# AUSDOM AD282 Dash Camera Review



## Fireguy50 (Nov 23, 2015)

$90 on Amazon (64BG micro SD card not included)
http://www.amazon.com/dp/B01CCJGA8M/?tag=ubne0c-20
It's only forward facing, or you can leave it rear facing, or swivel it like I do.









Daytime isn't an issue, great videos (examples in 7th post below)
HDR (High-dynamic-range) Night Vision is terrible, just a sales term.
I tested Inferred LED lighting and it doesn't pickup any IR light.

We'll start with forward facing
City street









Highway









Construction Zone









Clearly Shows I have a RED light and picks up the cross traffic GREEN light









Here we clearly have a GREEN light and picks up the cross traffic RED light


----------



## Fireguy50 (Nov 23, 2015)

I'm going to have to add some more interior lighting, because this rear facing is terrible at night, I'd have to reach for the dome light in an emergency.

Best footage I could get driving past many downtown street lights









Streets lights in the area, but nothing useful is being filmed









Driving between buildings with no parking lot lights. Might as well be an ambush!
○ ○ ○
▸ **What you are asked to do**: Reproduce the dash camera review thread above word for word, from its title to its last line.

▸ **Entries shown**:
○ ○ ○
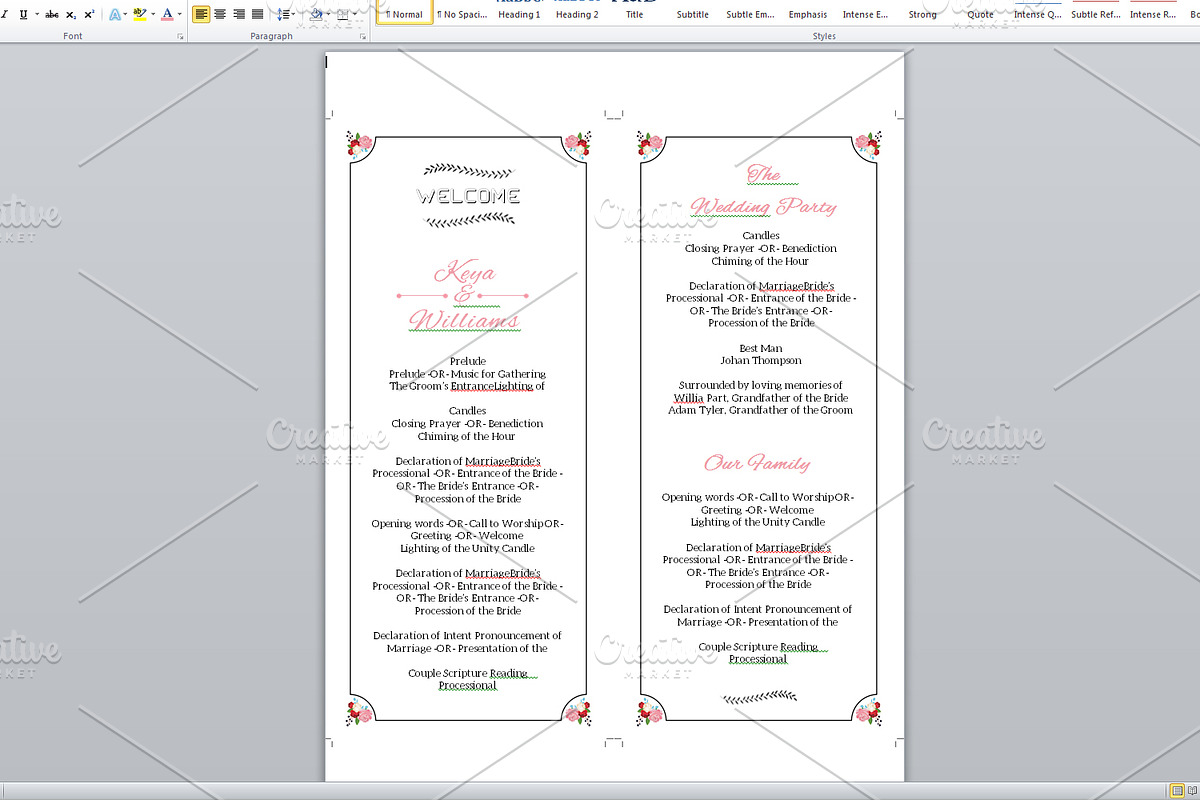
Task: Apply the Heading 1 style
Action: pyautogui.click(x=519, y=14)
○ ○ ○
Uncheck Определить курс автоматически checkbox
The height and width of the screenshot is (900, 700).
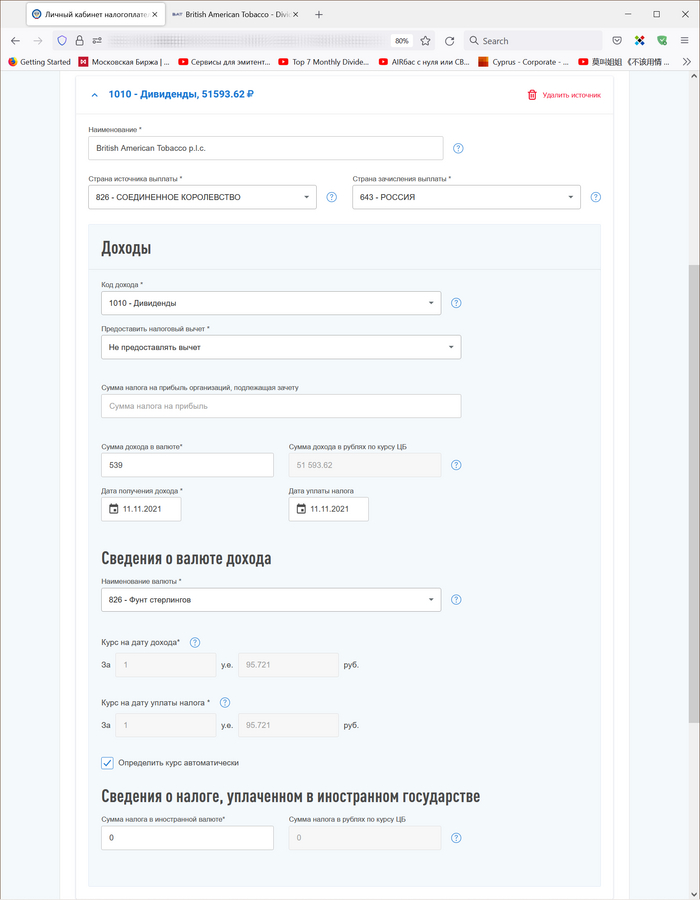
○ ○ ○
▸ **Exercise answer**:
# AUSDOM AD282 Dash Camera Review



## Fireguy50 (Nov 23, 2015)

$90 on Amazon (64BG micro SD card not included)
http://www.amazon.com/dp/B01CCJGA8M/?tag=ubne0c-20
It's only forward facing, or you can leave it rear facing, or swivel it like I do.









Daytime isn't an issue, great videos (examples in 7th post below)
HDR (High-dynamic-range) Night Vision is terrible, just a sales term.
I tested Inferred LED lighting and it doesn't pickup any IR light.

We'll start with forward facing
City street









Highway









Construction Zone









Clearly Shows I have a RED light and picks up the cross traffic GREEN light









Here we clearly have a GREEN light and picks up the cross traffic RED light


----------



## Fireguy50 (Nov 23, 2015)

I'm going to have to add some more interior lighting, because this rear facing is terrible at night, I'd have to reach for the dome light in an emergency.

Best footage I could get driving past many downtown street lights









Streets lights in the area, but nothing useful is being filmed









Driving between buildings with no parking lot lights. Might as well be an ambush!